(Exercise brief)
Could you reproduce every item below verbatim, keeping the same order and line breaks?
# # # #
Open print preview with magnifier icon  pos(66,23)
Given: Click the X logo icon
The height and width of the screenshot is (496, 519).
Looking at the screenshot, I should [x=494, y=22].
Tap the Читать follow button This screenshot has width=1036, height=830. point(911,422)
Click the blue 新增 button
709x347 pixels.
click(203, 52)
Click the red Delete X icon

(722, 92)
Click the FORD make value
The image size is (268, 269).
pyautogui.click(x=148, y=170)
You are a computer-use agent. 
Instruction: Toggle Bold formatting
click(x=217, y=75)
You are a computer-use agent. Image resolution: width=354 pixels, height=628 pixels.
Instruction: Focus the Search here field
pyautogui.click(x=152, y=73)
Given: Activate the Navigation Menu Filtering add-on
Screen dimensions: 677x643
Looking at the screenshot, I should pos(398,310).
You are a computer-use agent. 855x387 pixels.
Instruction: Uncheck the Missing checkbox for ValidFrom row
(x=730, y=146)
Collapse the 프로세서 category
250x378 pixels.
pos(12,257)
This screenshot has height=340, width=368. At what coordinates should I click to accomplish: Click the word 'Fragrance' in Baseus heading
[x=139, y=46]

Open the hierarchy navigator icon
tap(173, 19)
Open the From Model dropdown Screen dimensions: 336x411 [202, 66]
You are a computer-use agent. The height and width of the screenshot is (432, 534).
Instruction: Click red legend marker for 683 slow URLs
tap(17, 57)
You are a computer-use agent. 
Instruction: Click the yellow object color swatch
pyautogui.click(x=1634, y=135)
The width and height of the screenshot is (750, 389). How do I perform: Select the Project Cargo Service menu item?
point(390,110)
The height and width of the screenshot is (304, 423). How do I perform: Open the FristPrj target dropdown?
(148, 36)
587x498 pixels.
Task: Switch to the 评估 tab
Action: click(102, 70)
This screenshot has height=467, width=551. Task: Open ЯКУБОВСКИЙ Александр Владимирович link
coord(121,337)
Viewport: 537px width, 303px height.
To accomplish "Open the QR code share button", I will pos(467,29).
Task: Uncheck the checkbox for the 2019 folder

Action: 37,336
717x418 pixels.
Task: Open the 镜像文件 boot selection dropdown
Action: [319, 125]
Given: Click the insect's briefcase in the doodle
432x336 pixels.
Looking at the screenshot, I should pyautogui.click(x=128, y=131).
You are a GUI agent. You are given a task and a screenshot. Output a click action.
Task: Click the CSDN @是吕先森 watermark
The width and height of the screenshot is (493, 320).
# # # #
(Answer to this exercise)
Open print preview with magnifier icon  pos(66,23)
Given: Click the X logo icon
The height and width of the screenshot is (496, 519).
Looking at the screenshot, I should [x=494, y=22].
Tap the Читать follow button This screenshot has width=1036, height=830. point(911,422)
Click the blue 新增 button
709x347 pixels.
click(203, 52)
Click the red Delete X icon

(722, 92)
Click the FORD make value
The image size is (268, 269).
pyautogui.click(x=148, y=170)
You are a computer-use agent. 
Instruction: Toggle Bold formatting
click(x=217, y=75)
You are a computer-use agent. Image resolution: width=354 pixels, height=628 pixels.
Instruction: Focus the Search here field
pyautogui.click(x=152, y=73)
Given: Activate the Navigation Menu Filtering add-on
Screen dimensions: 677x643
Looking at the screenshot, I should pos(398,310).
You are a computer-use agent. 855x387 pixels.
Instruction: Uncheck the Missing checkbox for ValidFrom row
(x=730, y=146)
Collapse the 프로세서 category
250x378 pixels.
pos(12,257)
This screenshot has height=340, width=368. At what coordinates should I click to accomplish: Click the word 'Fragrance' in Baseus heading
[x=139, y=46]

Open the hierarchy navigator icon
tap(173, 19)
Open the From Model dropdown Screen dimensions: 336x411 [202, 66]
You are a computer-use agent. The height and width of the screenshot is (432, 534).
Instruction: Click red legend marker for 683 slow URLs
tap(17, 57)
You are a computer-use agent. 
Instruction: Click the yellow object color swatch
pyautogui.click(x=1634, y=135)
The width and height of the screenshot is (750, 389). How do I perform: Select the Project Cargo Service menu item?
point(390,110)
The height and width of the screenshot is (304, 423). How do I perform: Open the FristPrj target dropdown?
(148, 36)
587x498 pixels.
Task: Switch to the 评估 tab
Action: click(102, 70)
This screenshot has height=467, width=551. Task: Open ЯКУБОВСКИЙ Александр Владимирович link
coord(121,337)
Viewport: 537px width, 303px height.
To accomplish "Open the QR code share button", I will pos(467,29).
Task: Uncheck the checkbox for the 2019 folder

Action: 37,336
717x418 pixels.
Task: Open the 镜像文件 boot selection dropdown
Action: [319, 125]
Given: Click the insect's briefcase in the doodle
432x336 pixels.
Looking at the screenshot, I should pyautogui.click(x=128, y=131).
You are a GUI agent. You are given a task and a screenshot. Output a click action.
Task: Click the CSDN @是吕先森 watermark
The width and height of the screenshot is (493, 320).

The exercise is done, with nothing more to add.